◆ **Extracto seleccionado**:
==================================================

Sucede que un buen día, en algún momento de nuestra paternidad, descubrimos a nuestro padre agazapado en nuestro interior. Puede que lo encontremos en una palabra que decimos y que hacía treinta años que no oíamos, en un gesto que hacemos, en el modo de reñir a nuestros hijos o en los hábitos caseros que cultivamos. Quizá nos demos cuenta de ello en seguida, o quizá tenga que ser nuestra madre quien nos lo señale: “tu padre también siempre se sentaba así”. Pero esas palabras, que a la mayoría nos llenan de orgullo y emoción, nos revelan asimismo la triste condición del hijo, a saber, que sólo empezamos a conocer de verdad a nuestro padre cuando ya no está.
Algo parecido le sucede a Mary M. Talbot, que en el funeral de su padre, abrumada por el aluvión de testimonios de personas que lo conocieron y apreciaron, constata un hecho ante el cual un hijo no sabe muy bien cómo reaccionar:
Parece que mi padre era encantador en todas partes. Pero muy rara vez en casa.
Y esa doble faceta de la personalidad de su padre es tan sólo uno de los muchos paralelismos que la autora británica descubre entre su vida y la de Lucia Joyce, hija de James Joyce, y que nos narra de manera amena y magistral en La niña de sus ojos.
Parece ser que al autor de Ulises, uno de los grandes de la literatura universal de todos los tiempos, la paternidad no se le daba tan bien como retratar al joven artista adolescente, trasladar a Odiseo a Dublín, o crear palabras nuevas a partir de lenguas diferentes. Ésa fue una de las técnicas que empleó en su última obra, en la que empleó varios años de su vida que dieron como fruto Finnegan’s Wake, una novela prácticamente ilegible que a lo largo de los años ha hecho las delicias de apenas un puñado de eruditos. Entre ellos, James A. Atherton, el padre de la autora, reconocido experto en la opus magnum del irlandés.

==================================================

◆ **Fragmento de la fuente**:
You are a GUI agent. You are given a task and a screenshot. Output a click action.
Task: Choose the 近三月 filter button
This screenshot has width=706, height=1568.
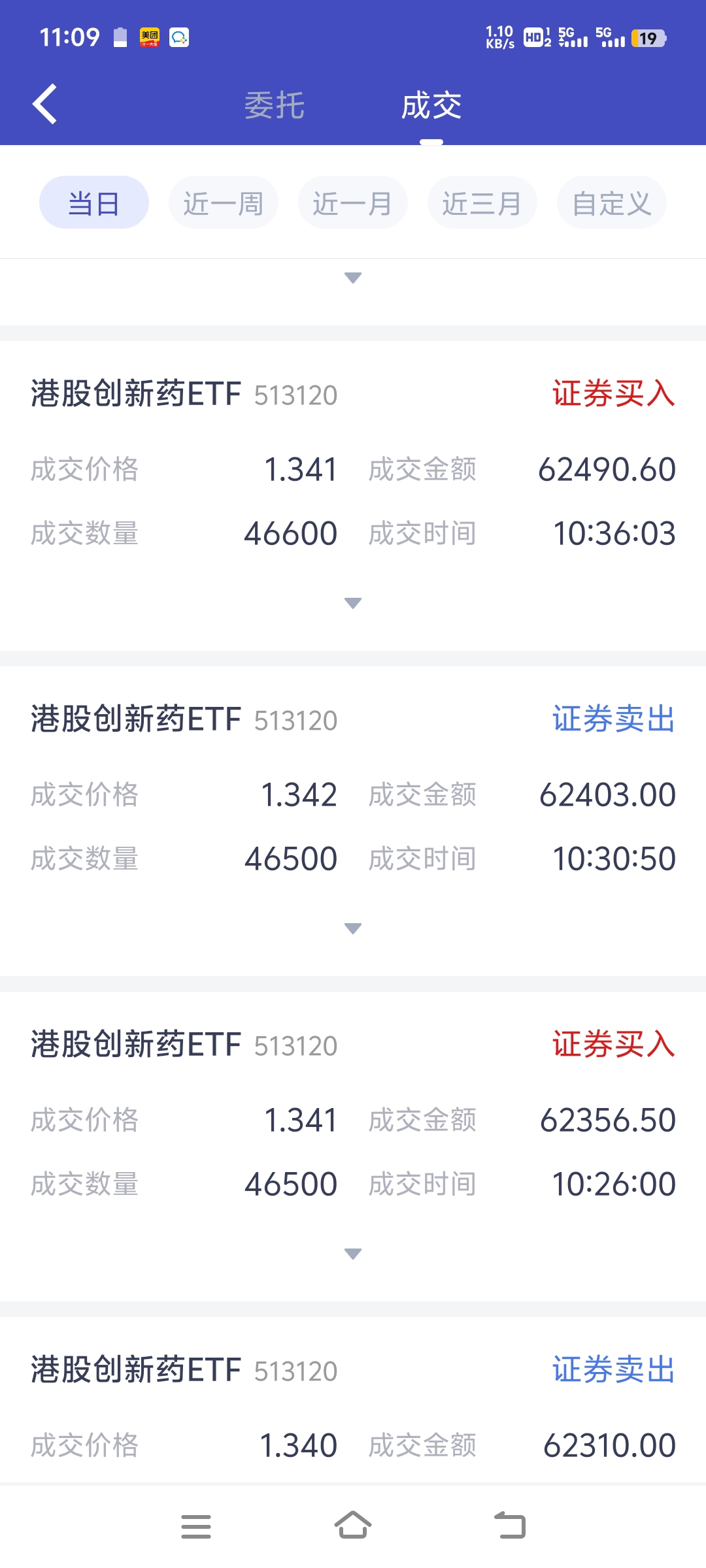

==================================================

◆ **Lo que se pide**: Transcribe completo el extracto seleccionado, sin cambiar nada. El material no tiene ningún papel en esto.

◆ **Respuesta completa**:
Sucede que un buen día, en algún momento de nuestra paternidad, descubrimos a nuestro padre agazapado en nuestro interior. Puede que lo encontremos en una palabra que decimos y que hacía treinta años que no oíamos, en un gesto que hacemos, en el modo de reñir a nuestros hijos o en los hábitos caseros que cultivamos. Quizá nos demos cuenta de ello en seguida, o quizá tenga que ser nuestra madre quien nos lo señale: “tu padre también siempre se sentaba así”. Pero esas palabras, que a la mayoría nos llenan de orgullo y emoción, nos revelan asimismo la triste condición del hijo, a saber, que sólo empezamos a conocer de verdad a nuestro padre cuando ya no está.
Algo parecido le sucede a Mary M. Talbot, que en el funeral de su padre, abrumada por el aluvión de testimonios de personas que lo conocieron y apreciaron, constata un hecho ante el cual un hijo no sabe muy bien cómo reaccionar:
Parece que mi padre era encantador en todas partes. Pero muy rara vez en casa.
Y esa doble faceta de la personalidad de su padre es tan sólo uno de los muchos paralelismos que la autora británica descubre entre su vida y la de Lucia Joyce, hija de James Joyce, y que nos narra de manera amena y magistral en La niña de sus ojos.
Parece ser que al autor de Ulises, uno de los grandes de la literatura universal de todos los tiempos, la paternidad no se le daba tan bien como retratar al joven artista adolescente, trasladar a Odiseo a Dublín, o crear palabras nuevas a partir de lenguas diferentes. Ésa fue una de las técnicas que empleó en su última obra, en la que empleó varios años de su vida que dieron como fruto Finnegan’s Wake, una novela prácticamente ilegible que a lo largo de los años ha hecho las delicias de apenas un puñado de eruditos. Entre ellos, James A. Atherton, el padre de la autora, reconocido experto en la opus magnum del irlandés.